My writing was always about how a dictatorship arises, how a situation is able to occur where a handful of powerful people dominate a country and the country disappears, and there is only the state left, Mueller told reporters in Berlin.

Mueller, whose mother was sent to a Soviet work camp for five years, was herself harassed by the Securitate secret police after refusing to become an informer. She left Romania with her husband Richard Wagner in 1987, two years before Ceausescu was overthrown and executed, and now lives in Berlin.

I think literature always emerges from things that have damaged someone, and there is a kind of literature where the authors don't chose their subject, but deal with one that was thrust upon them, she said. I'm not the only writer like that.

CENSORED IN ROMANIA

Mueller made her debut in 1982 with a collection of short stories, Niederungen, which was censored in Romania. In it, and in her book Drueckender Tango (Oppressive Tango) published two years later, she wrote about corruption and repression in the German-speaking village of Nitzkydorf where she was born.

From now, I can say our village does exist on the map, Nitzkydorf Mayor Ioan Mascovescu told Romania's Realitatea TV on hearing that Mueller had become a Nobel laureate.

Mueller said she had been certain she would never win the prize. I am not the winner, it's my books, and they are finished works and not me, not me personally, the 56-year-old said. I still can't believe it, it still hasn't hit home.
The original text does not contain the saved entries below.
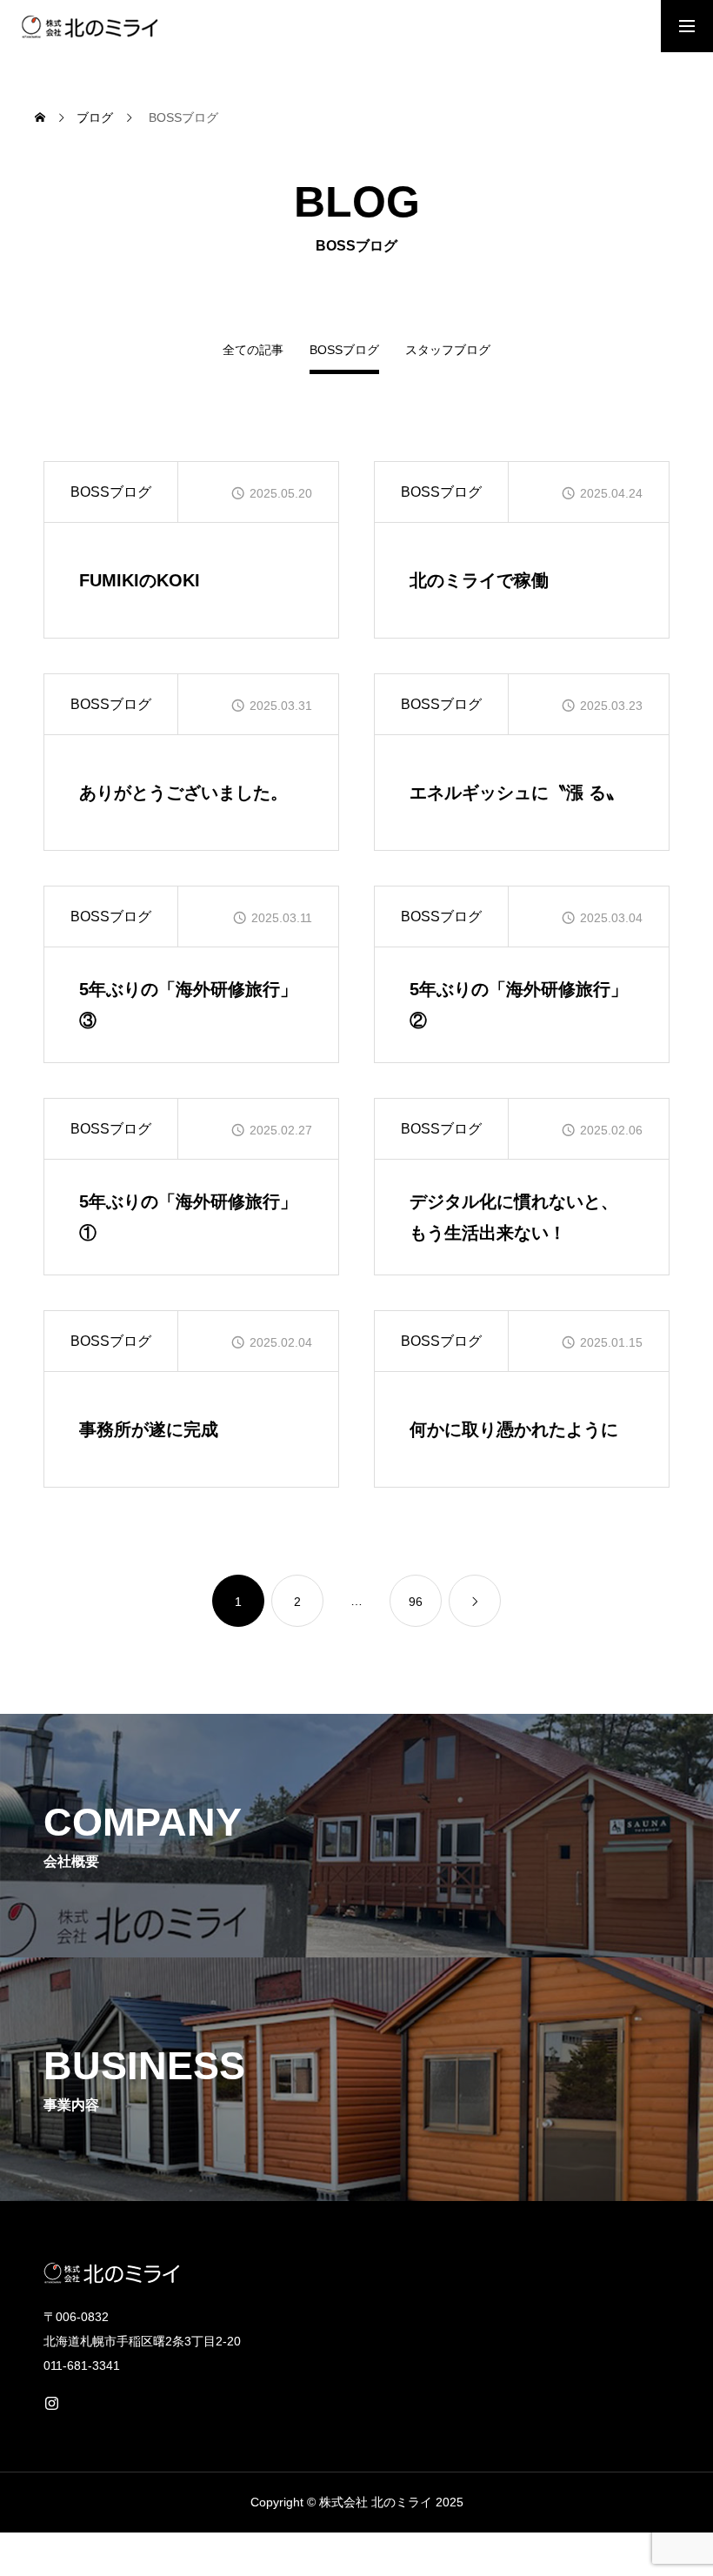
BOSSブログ (110, 492)
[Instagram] (51, 2403)
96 (416, 1602)
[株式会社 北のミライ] (87, 26)
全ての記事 (253, 350)
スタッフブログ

I didn't expect it, I was certain that it wouldn't happen.

Mueller, whose father served in the Waffen SS in World War Two, studied German and Romanian literature at university in Timisoara where she associated with Aktionsgruppe Banat, a group of authors who opposed Ceausescu and sought freedom of speech.

She paid tribute to her adopted country of Germany. This country saved me. When I arrived in 1987, I could finally breathe, said Mueller. And when the dictatorship collapsed I felt I was no longer threatened.

Her latest novel Atemschaukel (Everything I Possess I Carry With Me), about a 17-year-old youth who is deported to a Ukrainian labor camp, was described by one German reviewer as phenomenal, moving and humbling.

Prize-winners over the last decade have been dominated by Europeans and some have criticized the Academy as being too narrow-minded in its world outlook. Mueller, also known as a poet and essayist, is the 12th woman to win the Nobel prize for literature since it was set up in 1901.

Fellow laureate, Imre Kertesz of Hungary who is a friend of Mueller, told MTI news agency, I am enthralled, adding, Herta Mueller has endured many hardships, she arrived tormented in Berlin from Romania in 1987.

Criticism of comments last year by then Permanent Secretary Horace Engdahl, who said that Americans did not participate in literature's big dialogue, had led to speculation the committee might choose an American this year.

Bookmakers had Israeli novelist Amos Oz as favorite to win this year's prize, with Americans Joyce Carol Oates and Philip Roth as leading contenders.